Monday, April 15, 2013

GOLDMAN SACHS SACKS GOLD

Gold prices drop dramatically, down more than $100 to a two-year low.

TIPS sell off. Big restaurant chain McDonalds announces concern about future earnings, slowing consumer spending world-wide and the housing scene looks funkier than many of the bull market cheerleaders expected.

Forget a rainy night in Georgia. If this keeps up many investors will soon feel like it's raining all over the world. And it well may soon be if earnings disappoint.

Then there's the EU, China and Japan. It's a mixed-up world. US bureaucrats first want Japanese bureaucrats to inflate then warn not to over do it. And whatever happened to tiny Cyprus?

One Wall Street wag at Business Insider celebrated gold's fall from precious metal grace, claiming it and the equity rally are a sign Bernanke and his band of bureaucrats actually have an idea of what their doing. He's probably a closet Cubs fan.

Just today one member of the FOMC announced he felt good about the prospect of easing up on the bond-buying pedal by the end of the year. Let's hear it for more lumber trucks chugging around the old neighborhood.  

A longtime neighbor just last week told me lately he's seeing more chipmunks scurrying around his and a neighbor's backyard. As far as I know he doesn't drink or smoke.

The truth is Helicopter Ben and his motley crew are as clueless as those up on the Hill. Getting it right doesn't ramp up deflation concerns and send the stock market down 266 points, it's worst day in five months. Look for the next set of those recently released job numbers to be revised upwards big time.

Central banks have been selling and hedge funds net long the yellow stuff. There's an old saw in medicine: treat the patient, not a lab number. Bernanke and his crowd want the jobless rate well below 7%, a no-can-do certainty with gold above $1,600.

Too much talk in the media about easy money ramping up inflation. It was beginning to gain traction.

Then there's that tiny island of Cyprus. Caught in a bureaucratic squeeze, central bankers there suddenly threaten to unload what is most likely it's officially bloated gold holdings. More gold than that of either Spain or France. Meanwhile, no one really knows how much gold is held by whom.

Enter Goldman Sachs, the huge investment banking firm with more ties to central banks and central bankers than the annual economic confab at Jackson Hole, Wyoming.

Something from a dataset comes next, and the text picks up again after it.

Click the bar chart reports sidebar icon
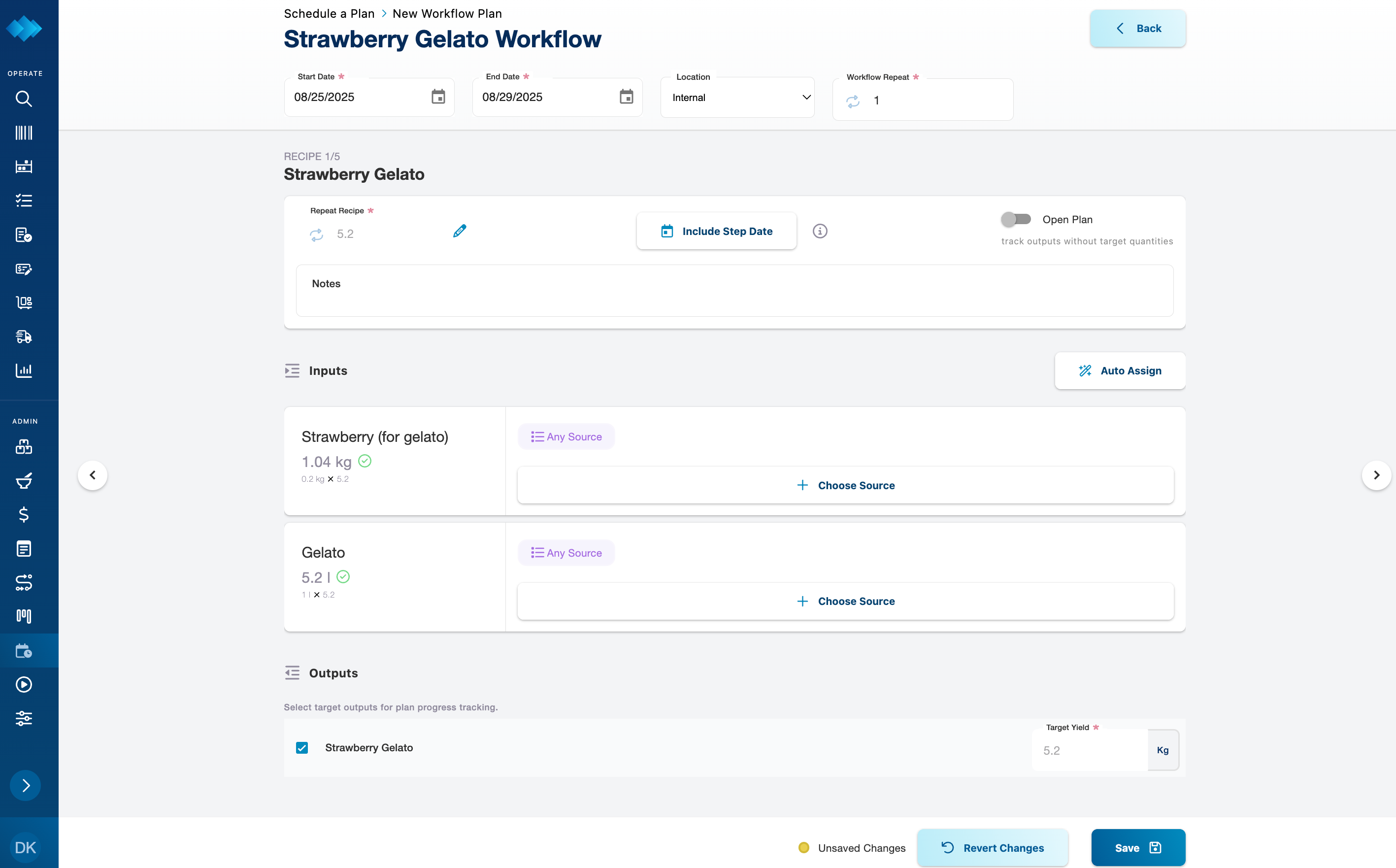This screenshot has height=868, width=1396. (24, 370)
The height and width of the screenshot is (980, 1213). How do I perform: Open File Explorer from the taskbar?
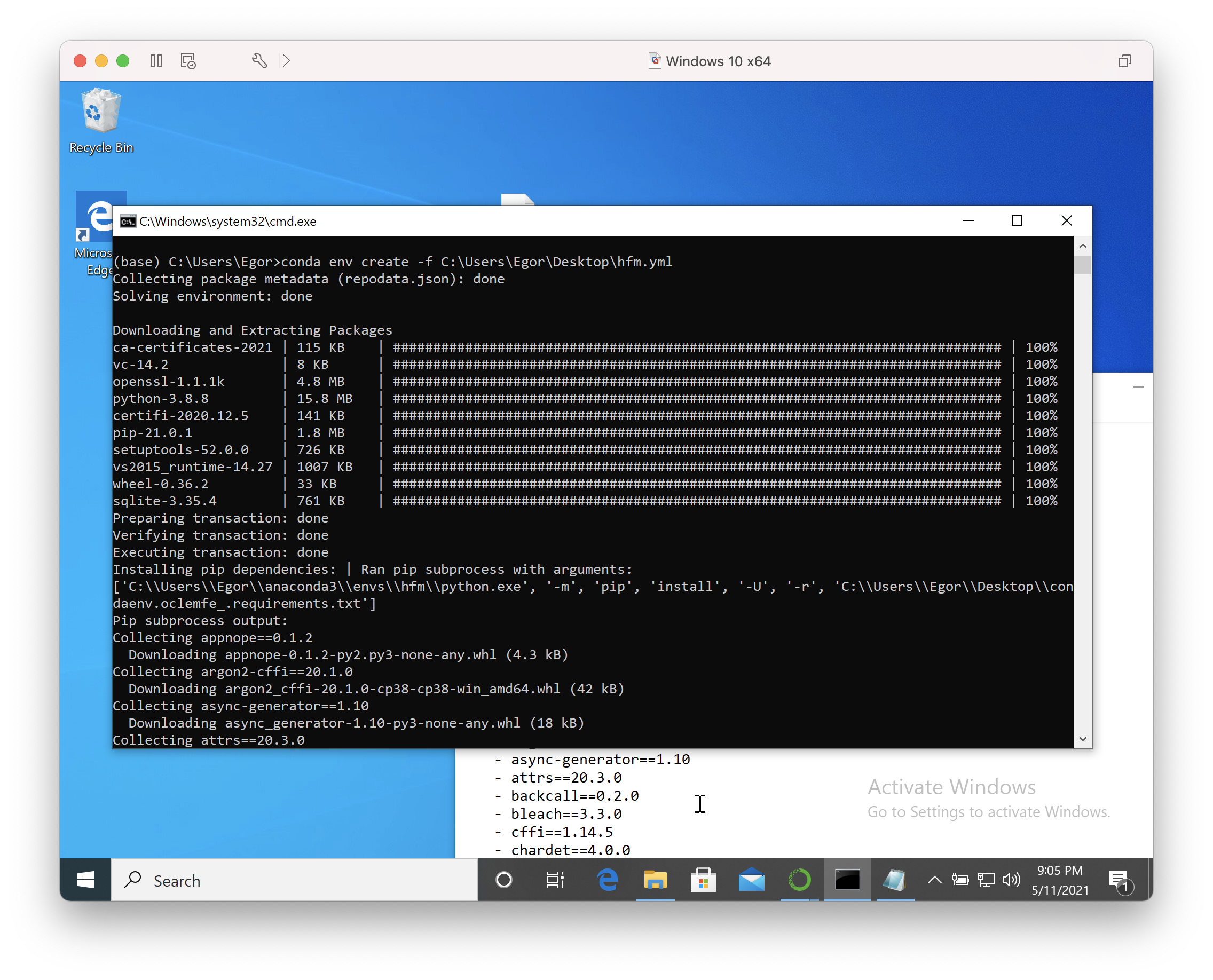pyautogui.click(x=656, y=880)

Check out the names Dudley, Draghi and Carney. If you need some help click on the link below.

On April 10th Goldman recommended dumping commodities, singling out the recent weakness in gold. The release came just a few days after hedge funds and investors purchased one of the dips.

If you're sniffing manipulation, you're getting warm. Goldman Sachs has another name in many circles, Government Sachs.